Reviewed by Joe Camaratta, a historical interpreter at Washington Crossing Historic Park
John Haslet’s World: An Ardent Patriot, the Delaware Blues, and the Spirit of 1776 is David Price’s third in a trilogy on the Ten Crucial Days, the period from Washington’s crossing of the Delaware to the Battle of Princeton.
Price focuses on those heroes underrepresented by most historians when they tell the story of the fight for American independence. The book details John Haslet’s life as an Irish immigrant who embodied the grit and determination of the patriots fighting against Great Britain.
Price unfolds the development of Haslet from preacher to physician to planter to one of Washington’s “brave fellows.” The story begins in Straw, Ireland, when John Haslet is born into a Scot-Irish Presbyterian family and follows him to North America in the 1750s in search of religious freedom.
Haslet experiences his first taste of the military during the French and Indian War and settles in the Lower Colonies of Pennsylvania that eventually form the state of Delaware to pursue life as a farmer and politician. In 1776, he was chosen to build a “battalion” to represent Delaware in the cause for independence.

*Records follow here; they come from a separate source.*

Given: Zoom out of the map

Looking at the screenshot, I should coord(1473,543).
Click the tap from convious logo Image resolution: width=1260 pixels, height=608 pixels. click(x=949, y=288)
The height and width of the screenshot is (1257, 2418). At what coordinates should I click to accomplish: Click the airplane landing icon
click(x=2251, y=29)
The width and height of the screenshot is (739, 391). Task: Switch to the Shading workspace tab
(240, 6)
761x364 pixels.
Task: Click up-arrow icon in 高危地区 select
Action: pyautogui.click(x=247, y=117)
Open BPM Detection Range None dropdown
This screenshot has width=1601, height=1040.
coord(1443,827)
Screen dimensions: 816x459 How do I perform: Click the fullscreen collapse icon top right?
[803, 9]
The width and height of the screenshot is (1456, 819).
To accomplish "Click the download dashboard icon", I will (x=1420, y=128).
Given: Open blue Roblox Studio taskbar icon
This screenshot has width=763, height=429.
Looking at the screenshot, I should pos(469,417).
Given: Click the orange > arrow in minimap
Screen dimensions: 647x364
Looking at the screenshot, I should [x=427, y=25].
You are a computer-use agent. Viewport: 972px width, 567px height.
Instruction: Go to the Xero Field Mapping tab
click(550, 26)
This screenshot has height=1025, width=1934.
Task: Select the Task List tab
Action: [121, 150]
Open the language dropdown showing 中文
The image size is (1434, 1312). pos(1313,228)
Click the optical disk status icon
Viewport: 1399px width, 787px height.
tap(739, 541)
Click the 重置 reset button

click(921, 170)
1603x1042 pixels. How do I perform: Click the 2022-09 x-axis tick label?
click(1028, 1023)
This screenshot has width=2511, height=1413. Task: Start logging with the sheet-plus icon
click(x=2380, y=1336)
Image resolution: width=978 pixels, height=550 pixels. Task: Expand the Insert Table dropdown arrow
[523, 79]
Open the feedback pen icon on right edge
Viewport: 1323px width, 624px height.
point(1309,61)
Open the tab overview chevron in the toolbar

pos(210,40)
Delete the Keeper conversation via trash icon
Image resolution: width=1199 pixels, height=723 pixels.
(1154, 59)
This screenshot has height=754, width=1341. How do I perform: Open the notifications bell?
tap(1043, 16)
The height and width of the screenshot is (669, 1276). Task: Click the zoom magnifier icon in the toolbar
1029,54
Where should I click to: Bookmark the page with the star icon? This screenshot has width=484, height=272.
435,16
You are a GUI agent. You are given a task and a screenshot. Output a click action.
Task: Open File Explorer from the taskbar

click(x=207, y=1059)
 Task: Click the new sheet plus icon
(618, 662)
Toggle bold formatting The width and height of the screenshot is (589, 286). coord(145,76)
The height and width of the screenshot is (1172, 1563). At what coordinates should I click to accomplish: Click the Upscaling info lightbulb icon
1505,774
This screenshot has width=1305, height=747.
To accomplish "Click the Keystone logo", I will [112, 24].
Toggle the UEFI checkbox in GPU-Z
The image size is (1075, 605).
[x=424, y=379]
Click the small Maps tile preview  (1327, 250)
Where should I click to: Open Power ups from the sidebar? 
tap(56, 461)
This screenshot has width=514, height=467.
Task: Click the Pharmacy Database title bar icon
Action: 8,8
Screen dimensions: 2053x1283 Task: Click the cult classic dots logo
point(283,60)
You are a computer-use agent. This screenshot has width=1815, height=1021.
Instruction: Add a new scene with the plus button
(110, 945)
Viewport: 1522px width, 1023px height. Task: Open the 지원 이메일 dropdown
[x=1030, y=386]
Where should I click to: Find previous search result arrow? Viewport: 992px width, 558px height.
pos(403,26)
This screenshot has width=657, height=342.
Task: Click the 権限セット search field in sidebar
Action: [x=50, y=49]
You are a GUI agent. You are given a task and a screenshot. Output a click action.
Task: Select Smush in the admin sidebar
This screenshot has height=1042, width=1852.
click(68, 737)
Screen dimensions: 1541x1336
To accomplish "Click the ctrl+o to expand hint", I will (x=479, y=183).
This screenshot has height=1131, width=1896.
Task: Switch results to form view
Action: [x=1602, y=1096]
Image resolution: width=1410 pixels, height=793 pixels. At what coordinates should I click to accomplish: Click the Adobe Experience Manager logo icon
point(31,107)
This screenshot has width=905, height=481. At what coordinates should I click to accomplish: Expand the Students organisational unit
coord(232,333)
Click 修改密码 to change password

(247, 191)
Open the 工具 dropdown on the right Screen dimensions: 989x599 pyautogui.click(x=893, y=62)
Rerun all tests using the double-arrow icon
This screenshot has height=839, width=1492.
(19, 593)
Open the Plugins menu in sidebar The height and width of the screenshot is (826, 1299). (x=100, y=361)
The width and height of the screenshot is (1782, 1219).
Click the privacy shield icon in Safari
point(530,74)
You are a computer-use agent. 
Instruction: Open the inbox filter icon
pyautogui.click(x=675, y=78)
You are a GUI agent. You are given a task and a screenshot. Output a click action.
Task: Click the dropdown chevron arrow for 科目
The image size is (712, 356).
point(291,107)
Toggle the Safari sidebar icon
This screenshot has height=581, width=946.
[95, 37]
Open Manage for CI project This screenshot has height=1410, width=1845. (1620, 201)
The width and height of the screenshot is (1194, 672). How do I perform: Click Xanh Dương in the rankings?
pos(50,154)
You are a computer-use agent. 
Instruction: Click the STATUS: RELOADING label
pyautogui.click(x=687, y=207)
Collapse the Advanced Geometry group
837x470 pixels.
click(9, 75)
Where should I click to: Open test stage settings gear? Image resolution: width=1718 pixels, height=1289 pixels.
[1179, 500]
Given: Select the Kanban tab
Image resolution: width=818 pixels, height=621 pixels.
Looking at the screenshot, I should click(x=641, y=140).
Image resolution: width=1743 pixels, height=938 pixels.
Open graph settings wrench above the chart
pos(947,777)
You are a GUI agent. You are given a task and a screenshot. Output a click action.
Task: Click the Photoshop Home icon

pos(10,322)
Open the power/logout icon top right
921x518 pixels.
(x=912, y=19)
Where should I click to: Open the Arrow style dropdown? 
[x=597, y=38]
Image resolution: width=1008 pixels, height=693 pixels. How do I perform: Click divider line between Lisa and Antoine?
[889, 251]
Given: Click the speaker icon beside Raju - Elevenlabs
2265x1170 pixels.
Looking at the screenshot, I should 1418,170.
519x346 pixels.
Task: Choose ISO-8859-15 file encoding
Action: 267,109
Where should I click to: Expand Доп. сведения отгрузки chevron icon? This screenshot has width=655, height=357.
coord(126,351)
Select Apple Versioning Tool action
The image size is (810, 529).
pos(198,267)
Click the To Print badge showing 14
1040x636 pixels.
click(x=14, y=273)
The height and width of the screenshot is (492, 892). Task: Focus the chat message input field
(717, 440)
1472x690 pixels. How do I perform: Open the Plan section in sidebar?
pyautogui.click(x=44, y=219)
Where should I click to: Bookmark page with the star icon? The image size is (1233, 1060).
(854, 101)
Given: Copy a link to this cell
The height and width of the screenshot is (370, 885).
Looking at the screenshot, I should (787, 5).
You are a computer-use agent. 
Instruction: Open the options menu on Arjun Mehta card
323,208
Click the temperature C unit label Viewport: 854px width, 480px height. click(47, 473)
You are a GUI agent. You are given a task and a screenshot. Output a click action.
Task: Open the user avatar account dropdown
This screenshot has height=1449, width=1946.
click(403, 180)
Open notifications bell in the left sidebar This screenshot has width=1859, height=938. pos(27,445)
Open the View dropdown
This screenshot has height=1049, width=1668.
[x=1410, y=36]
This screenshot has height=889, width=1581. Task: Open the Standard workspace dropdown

Haslet leads the Delaware Blues – an elite regiment of 800 men strong, handsomely outfitted in blue uniforms – to New York City in August 1776 to support Washington’s defense of the city. The regiment plays a key role in rescuing the army following the Battle of Long Island and again at the Battle of White Plains.
Due to Haslet’s leadership and determination, the Delaware Blues were some of the best trained and most reliable soldiers in the Continental Army. In a “riches to rags” story, Price demonstrates how Washington continuously relied on Haslet and the Blues to act as the army’s rear guard during the retreat through New Jersey in 1776.
By the time they finished fighting in the Battle of Trenton, the regiment was reduced to just over 100 men wearing torn and tattered clothing. In a final act of patriotism, Haslet deferred an order from General Washington to return to Delaware in order to continue to lead troops through the remainder of the winter campaign. The order was found in his pocket after he died on the battlefield at Princeton.
Price uses key events in colonial America and the War for Independence to put into context the sacrifices that Haslet made for his country. Along the way, readers are exposed to life in the eighteenth century colonies and reminded of the challenging start of the American Revolution. The book provides us with a better understanding of the events that shaped our independence and remembers the “virtues of a man, merits of a citizen and services of a soldier.”